--- Exercise inputs Enclosed Below ---

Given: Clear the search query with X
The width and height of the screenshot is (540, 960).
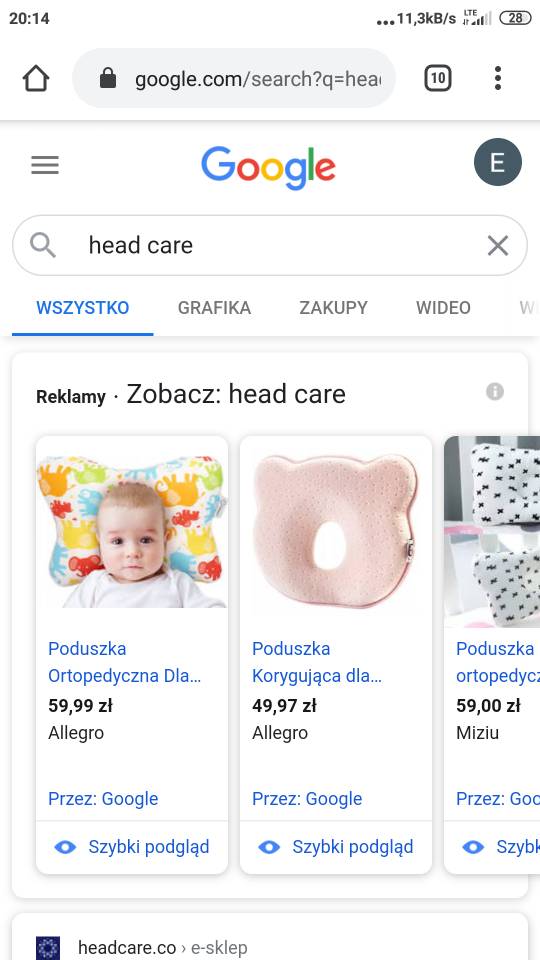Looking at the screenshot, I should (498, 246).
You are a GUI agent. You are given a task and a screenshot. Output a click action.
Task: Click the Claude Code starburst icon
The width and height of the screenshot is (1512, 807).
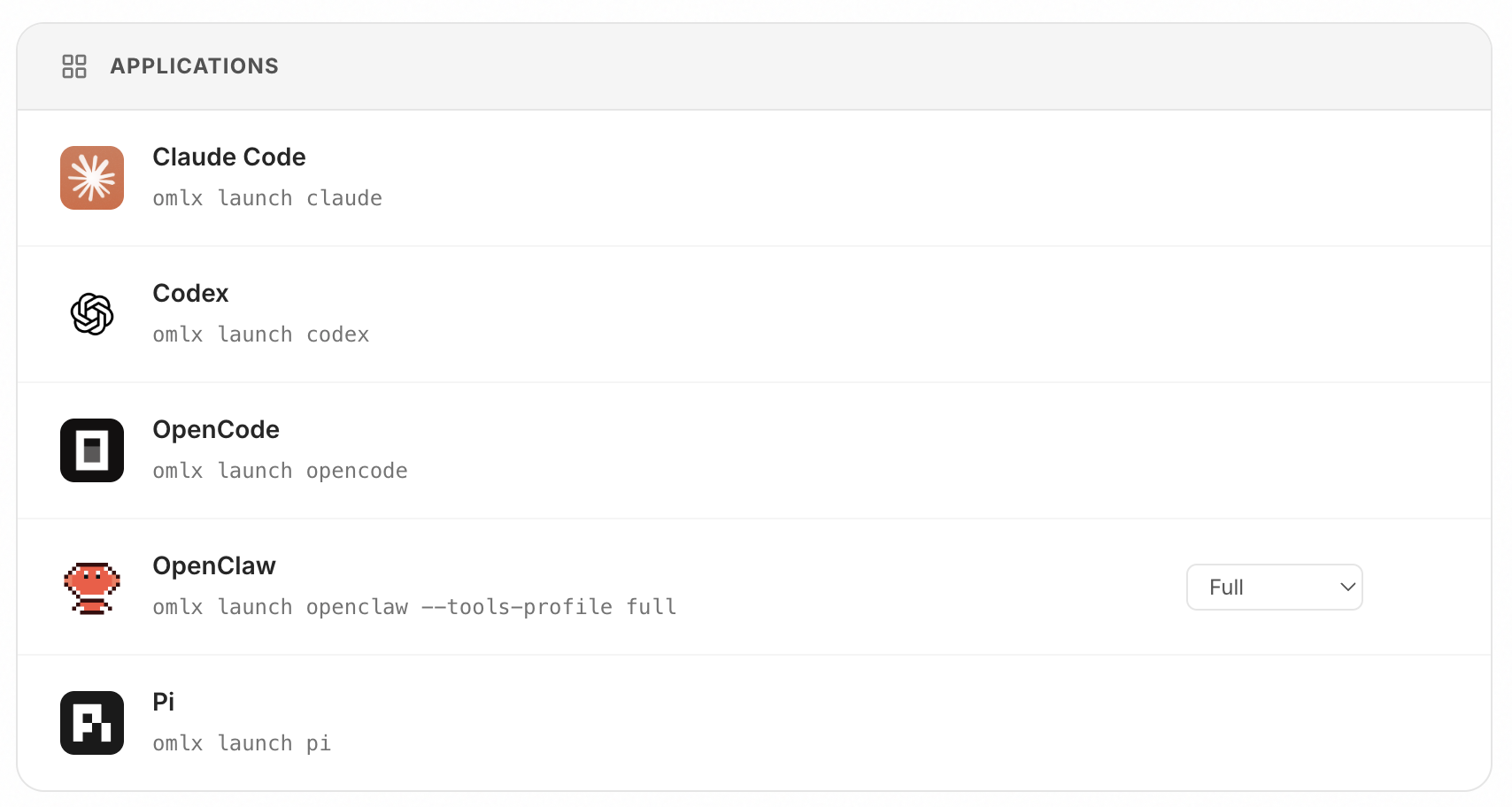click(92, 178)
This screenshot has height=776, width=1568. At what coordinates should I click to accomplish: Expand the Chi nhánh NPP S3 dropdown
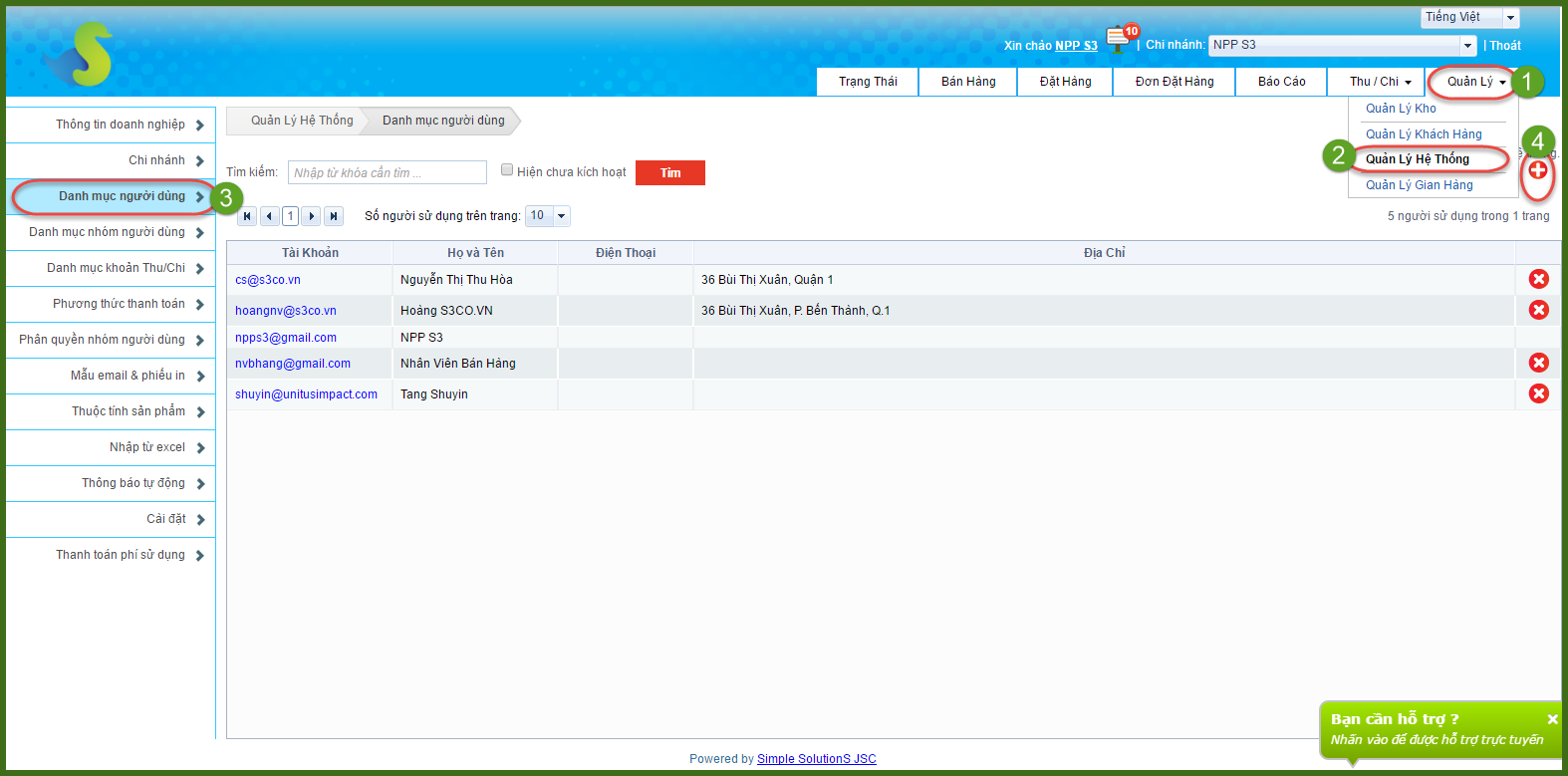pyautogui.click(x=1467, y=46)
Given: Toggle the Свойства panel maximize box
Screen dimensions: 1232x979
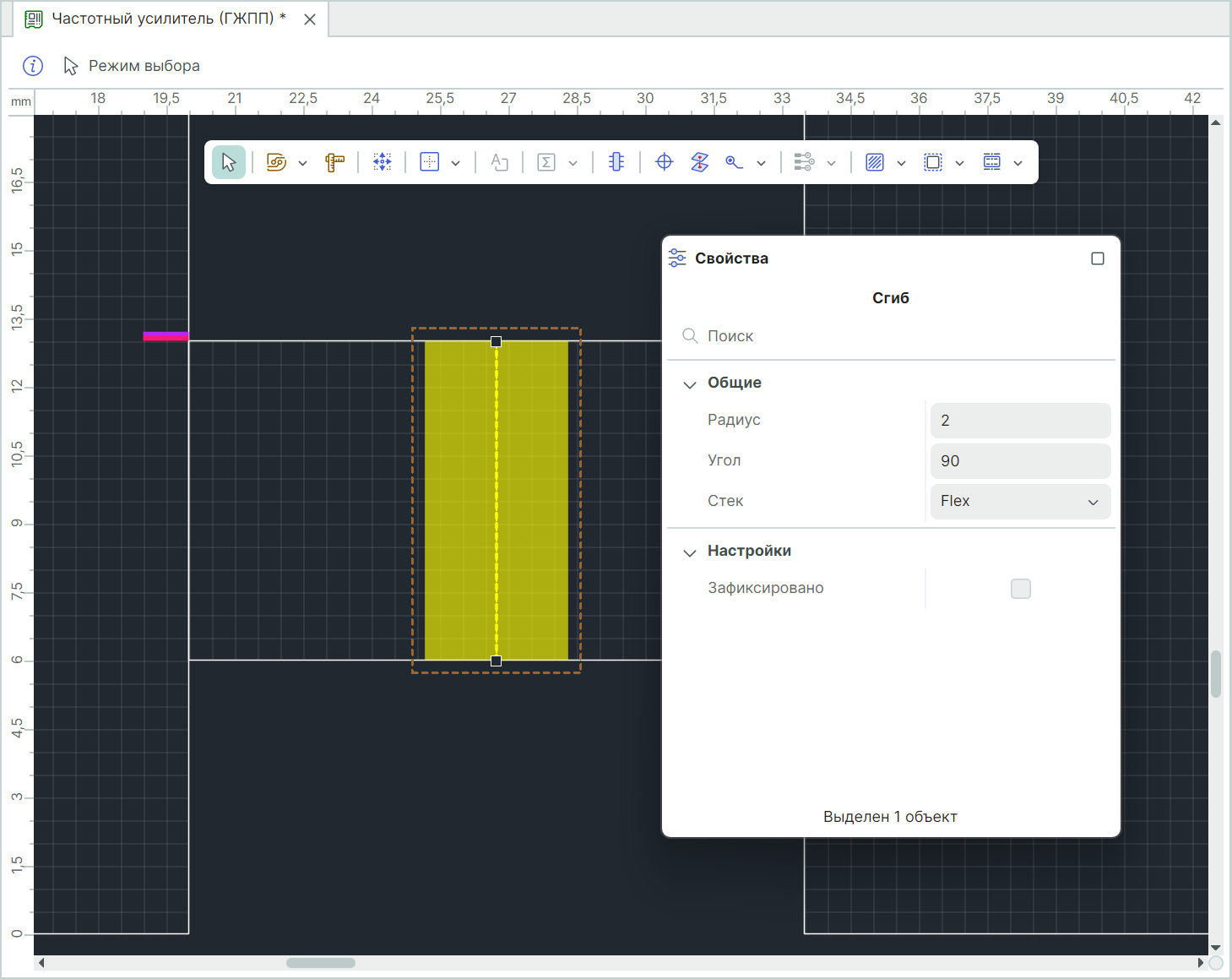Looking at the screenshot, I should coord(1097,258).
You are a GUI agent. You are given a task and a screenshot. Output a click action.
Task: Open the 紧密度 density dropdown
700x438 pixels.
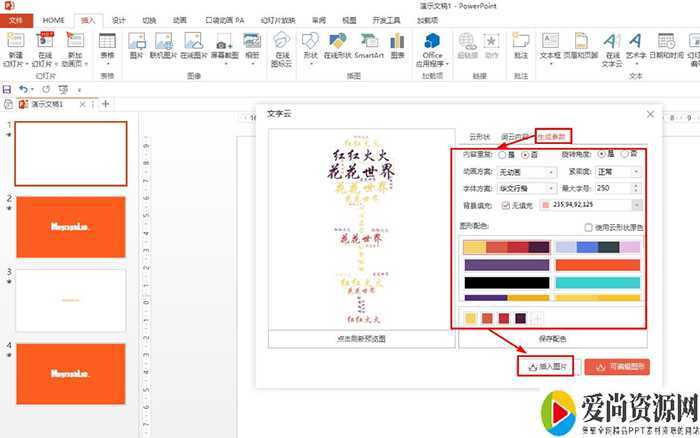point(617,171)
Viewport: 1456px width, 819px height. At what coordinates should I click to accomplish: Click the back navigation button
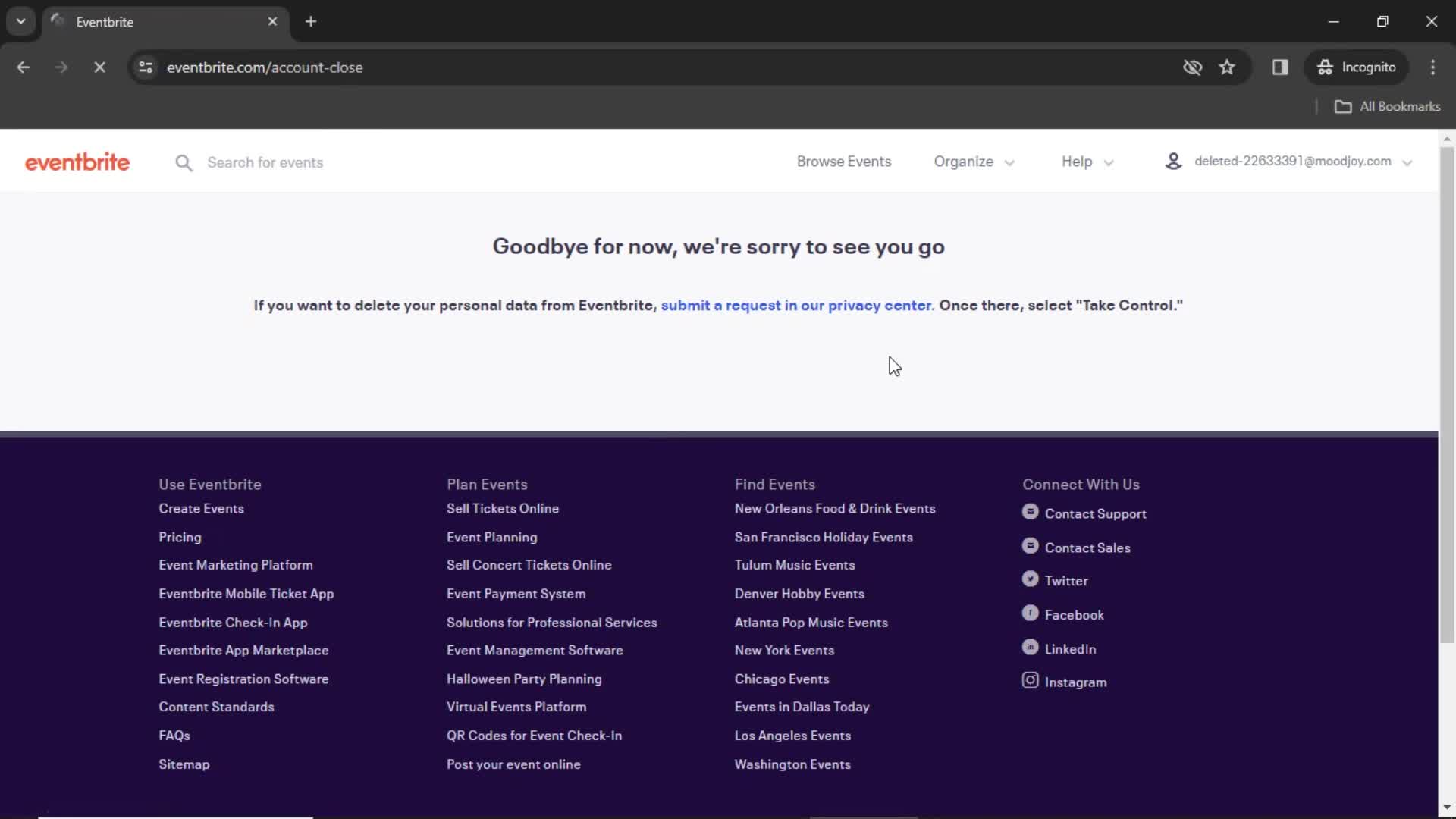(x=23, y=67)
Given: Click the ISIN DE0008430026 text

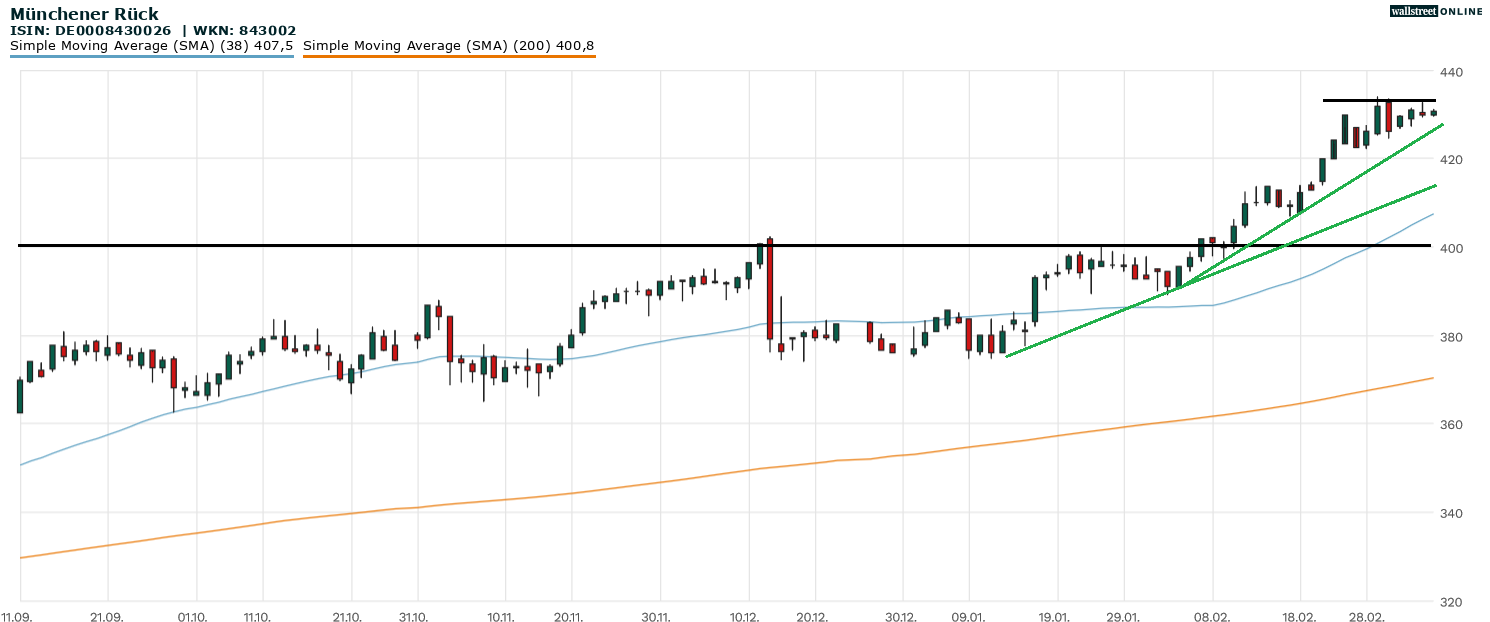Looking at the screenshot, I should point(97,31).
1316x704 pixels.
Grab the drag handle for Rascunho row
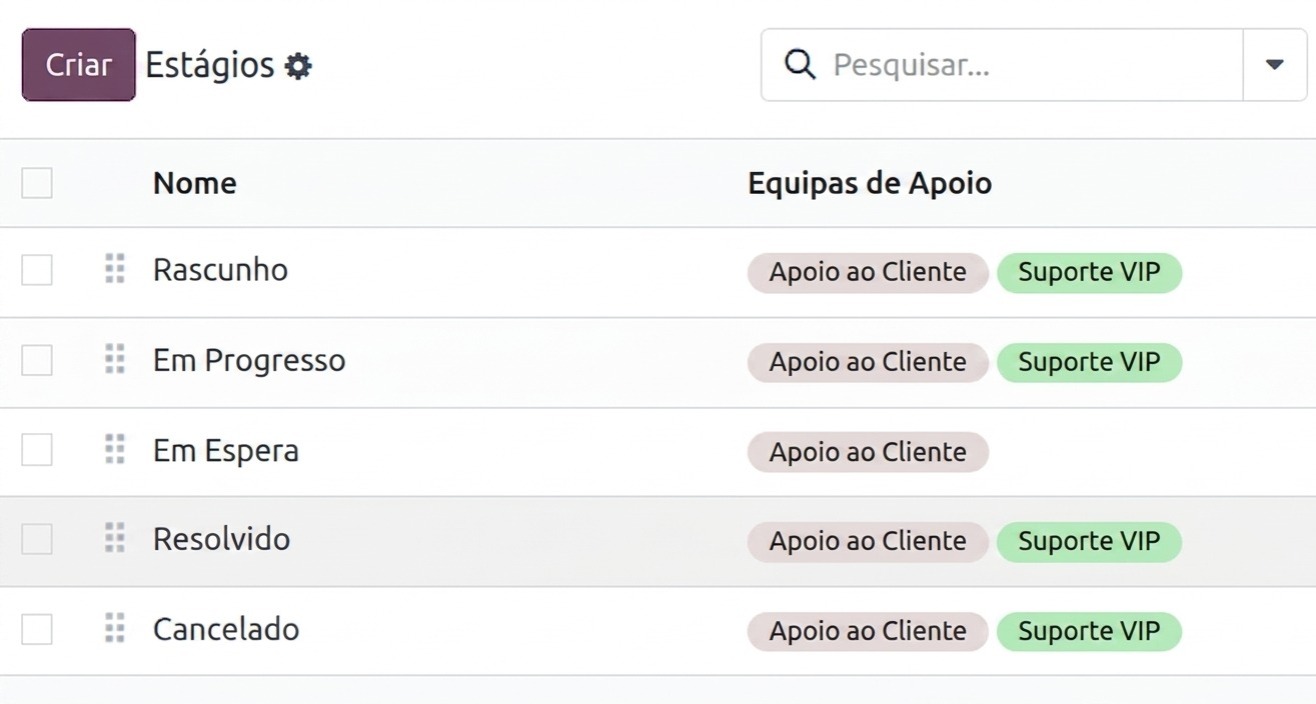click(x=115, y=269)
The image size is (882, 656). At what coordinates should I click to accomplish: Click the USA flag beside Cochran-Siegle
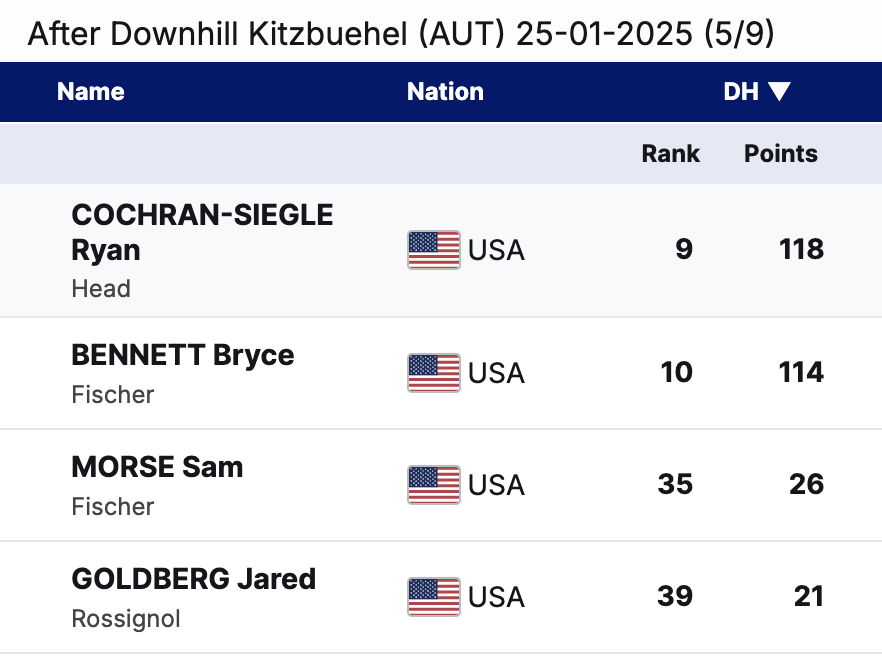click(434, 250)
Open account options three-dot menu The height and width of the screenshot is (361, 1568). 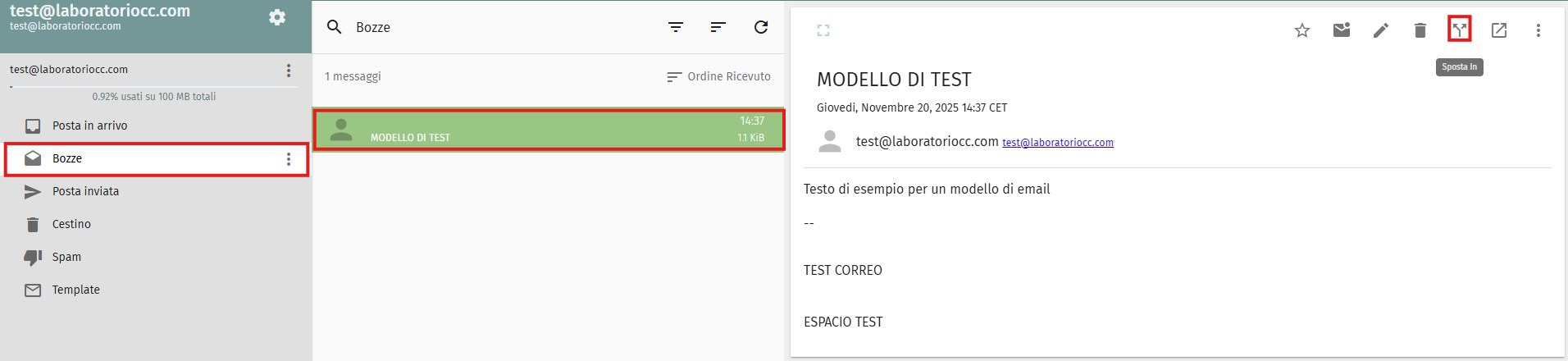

--- End of Enclosed Exercise inputs ---

Can you repeat every record above exactly, apart from the pictures?

Given: Clear the search query with X
The width and height of the screenshot is (540, 960).
Looking at the screenshot, I should (498, 246).
You are a GUI agent. You are given a task and a screenshot. Output a click action.
Task: Click the Claude Code starburst icon
The width and height of the screenshot is (1512, 807).
click(92, 178)
This screenshot has height=776, width=1568. At what coordinates should I click to accomplish: Expand the Chi nhánh NPP S3 dropdown
pyautogui.click(x=1467, y=46)
Given: Toggle the Свойства panel maximize box
Screen dimensions: 1232x979
Looking at the screenshot, I should coord(1097,258).
You are a GUI agent. You are given a task and a screenshot. Output a click action.
Task: Open the 紧密度 density dropdown
700x438 pixels.
point(617,171)
Viewport: 1456px width, 819px height. At what coordinates should I click to accomplish: Click the back navigation button
(x=23, y=67)
Given: Click the ISIN DE0008430026 text

Looking at the screenshot, I should point(97,31).
1316x704 pixels.
Grab the drag handle for Rascunho row
click(x=115, y=269)
The image size is (882, 656). At what coordinates should I click to accomplish: Click the USA flag beside Cochran-Siegle
click(434, 250)
Open account options three-dot menu The height and width of the screenshot is (361, 1568). 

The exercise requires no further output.